Además, “con la guerra se produce otro golpe inflacionario y esto se empieza a sentir muy fuertemente. El problema es que se están viendo gobiernos con pocos recursos para enfrentar la inflación”, apuntó, en tanto acotó que con esta inflación hay un alto riesgo de que las protestas puedan extenderse a varios países de América Latina, y que “lo que vemos actualmente es que la discusión sobre qué hacer con el precio de los combustibles está en todos lados”.
En Latinoamérica, reflexionó que el problema “está en Argentina, en Brasil, en México, en Perú, etcétera, y mientras siga el conflicto en Ucrania, que pareciera que va a continuar, la presión inflacionaria va a seguir. Y en ese contexto yo no veo que los gobiernos tengan mucho dinero para ayudar. No lo veo”.

Trajo a colación que “en 2019 ya veíamos el descontento en muchos lugares; es cierto que al principio la pandemia le pone una tapa al problema. Pero es que al mismo tiempo le pone la tapa y le echa más leña al fuego. La economía regional cayó, murió mucha gente, se hizo más evidente la desigualdad, lo malos que son los servicios públicos. Y la salida ha estado marcada por un bajo crecimiento con alta inflación. Creo que ahora tenemos ese descontento agravado por la pandemia y por la inflación”.
Precisó que paralelamente no hay margen para contener los precios en los derivados del petróleo, subrayando que “no están los recursos disponibles como para subir los subsidios. Y a la gente no le importa si es por Ucrania o Rusia. Lo que siente la gente es que los combustibles están caros”.

Pero sobre todo “el efecto político más importante de una inflación alta es que aumenta el descontento social. Y no solo de los pobres, también de las clases medias. Puede ser que algunos gobiernos lancen algunos programas sociales para ayudar a los más pobres, pero las clases medias no van a recibir ninguna ayuda. Entonces yo creo que esto enoja a todo el mundo. Eso hace que en las elecciones los candidatos que se presenten como representantes del cambio, o los llamados outsiders, sean más competitivos”.
Ese es precisamente el punto, la alta inflación mundial y el consecuente descontento social hace tambalear a los gobiernos de todo signo, que se quedan sin respuestas para hacer frente al problema global reflejado en lo interno, y surge la tentación lógica de que hay que cambiar, sin importar en qué dirección. La herramienta posible a mano es el voto en el siguiente acto eleccionario, en el que generalmente se responsabiliza al gobierno de turno por la situación, pese al enfoque global del problema.

Y vienen a cuento de este escenario reflexiones volcadas por el economista Germán Deagosto en el Florencio Sánchez, en el marco del ciclo de conferencias organizado por la Fundación Amigos del Teatro Florencio Sánchez, cuando al evaluar las perspectivas de la economía uruguaya sostuvo que “el efecto principal de la guerra viene por el impacto que tiene sobre la energía y los alimentos. Esto es lo que empieza a activar un montón de fenómenos complejos que tienen el potencial de generar o exacerbar una crisis social”.
· · · ·
● OBJETIVO DE LA TAREA
Extrae sin cambios del fragmento el pasaje que empieza con "Ese es precisamente" y sigue hasta "global del problema.". Usa solo el fragmento como fuente.

● REGISTROS DE DATOS
· · · ·
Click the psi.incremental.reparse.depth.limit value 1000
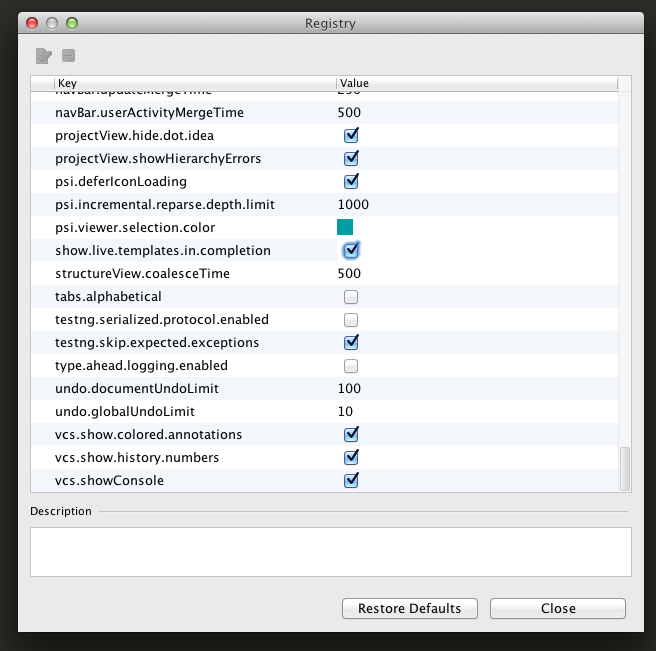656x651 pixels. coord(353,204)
· · · ·
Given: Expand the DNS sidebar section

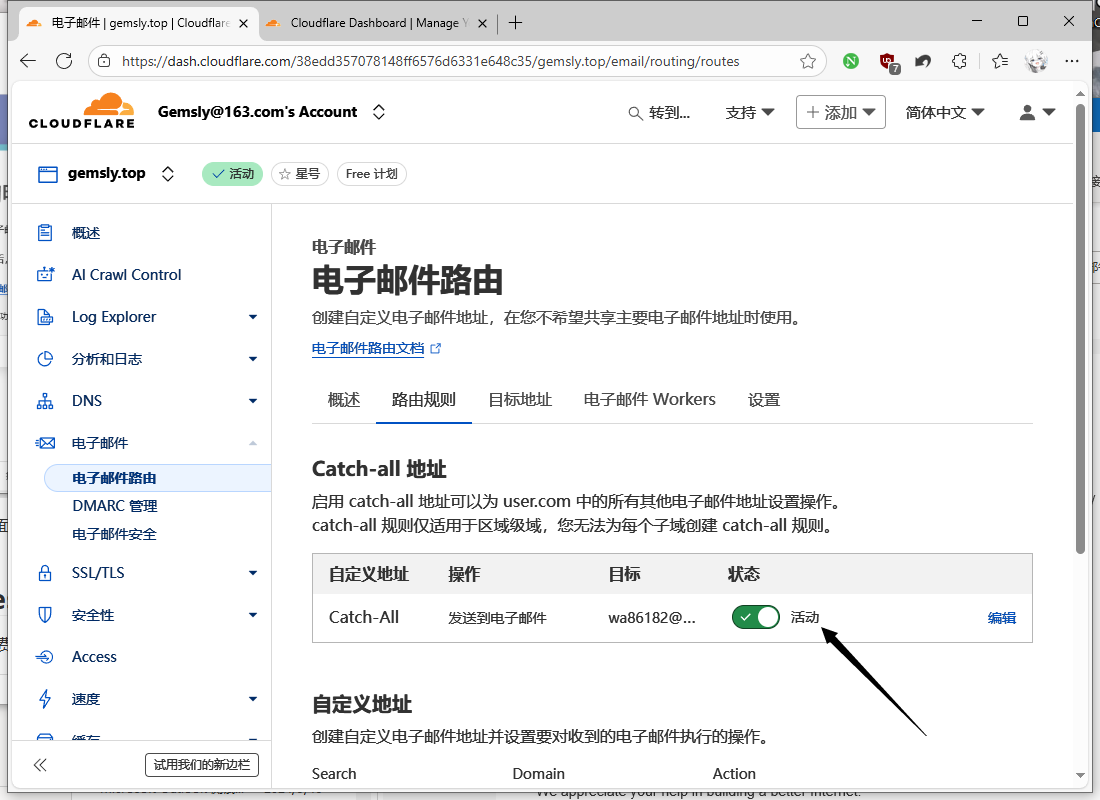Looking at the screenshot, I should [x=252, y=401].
· · · ·
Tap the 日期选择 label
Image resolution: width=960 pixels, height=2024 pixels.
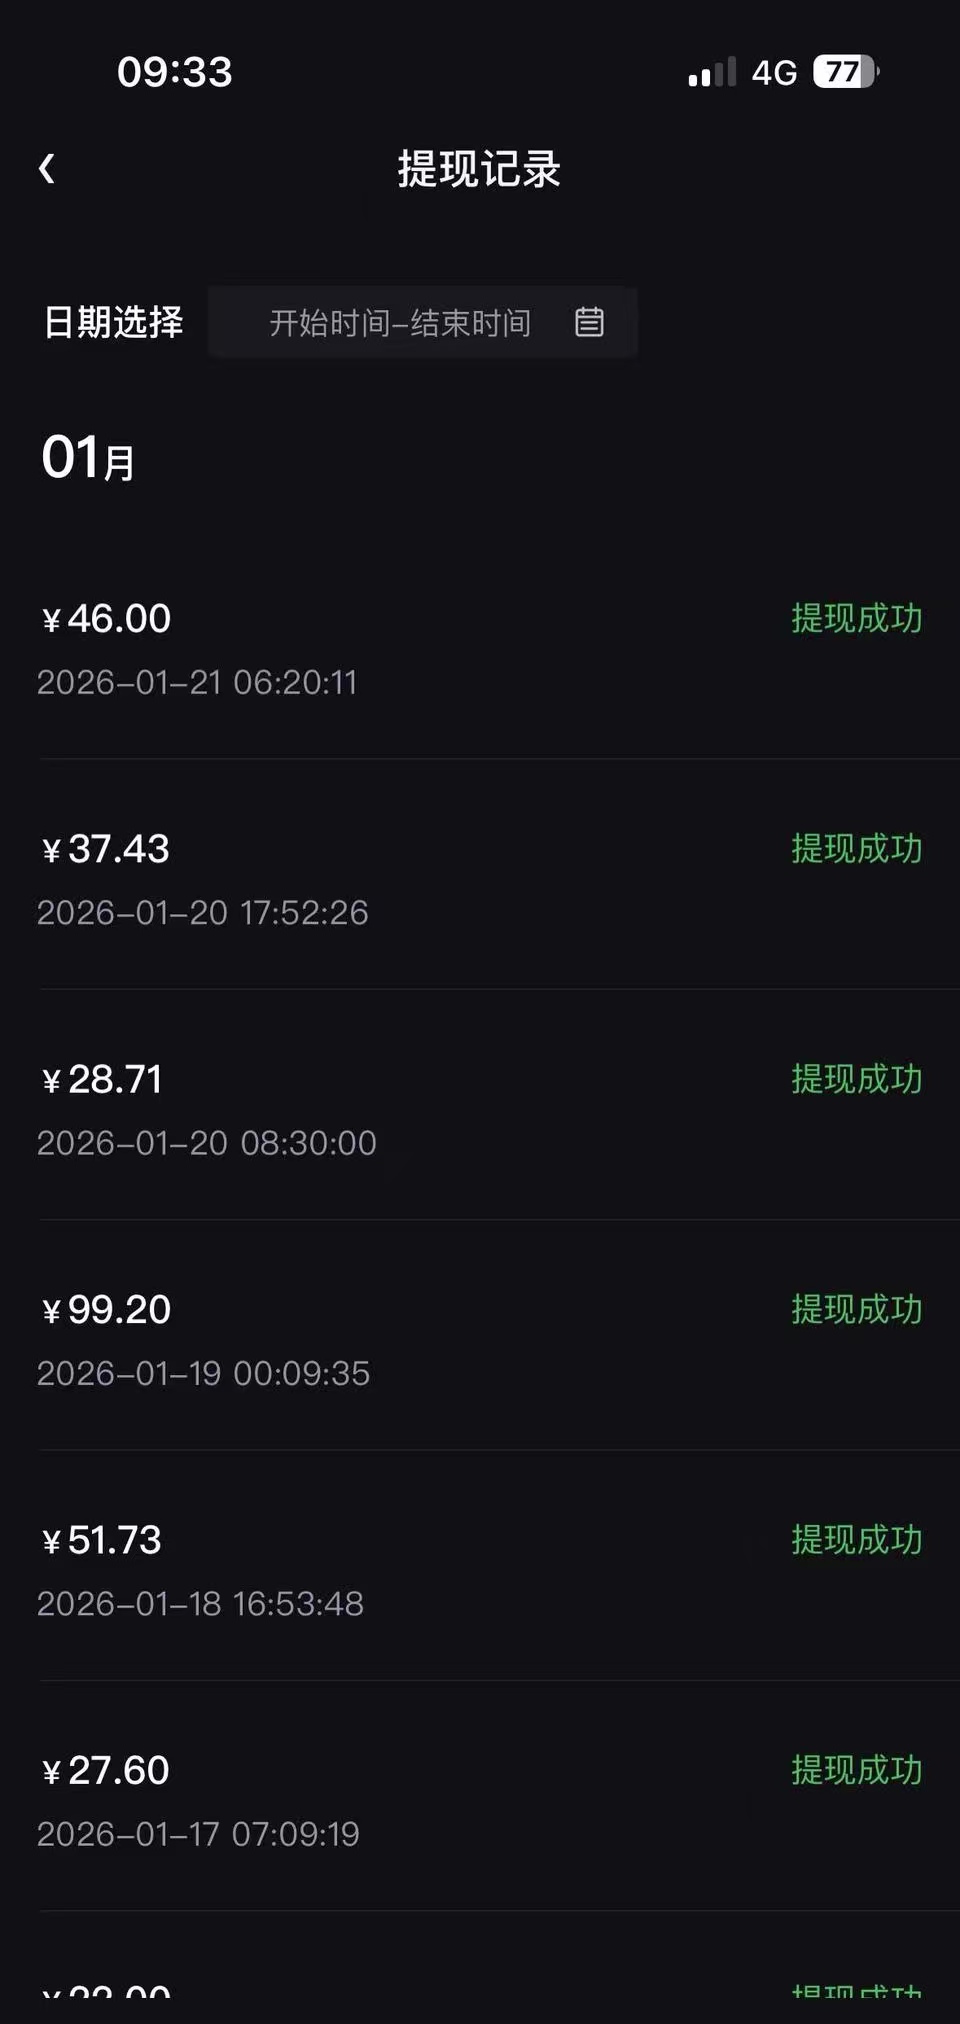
· · · ·
● RESPUESTA
Ese es precisamente el punto, la alta inflación mundial y el consecuente descontento social hace tambalear a los gobiernos de todo signo, que se quedan sin respuestas para hacer frente al problema global reflejado en lo interno, y surge la tentación lógica de que hay que cambiar, sin importar en qué dirección. La herramienta posible a mano es el voto en el siguiente acto eleccionario, en el que generalmente se responsabiliza al gobierno de turno por la situación, pese al enfoque global del problema.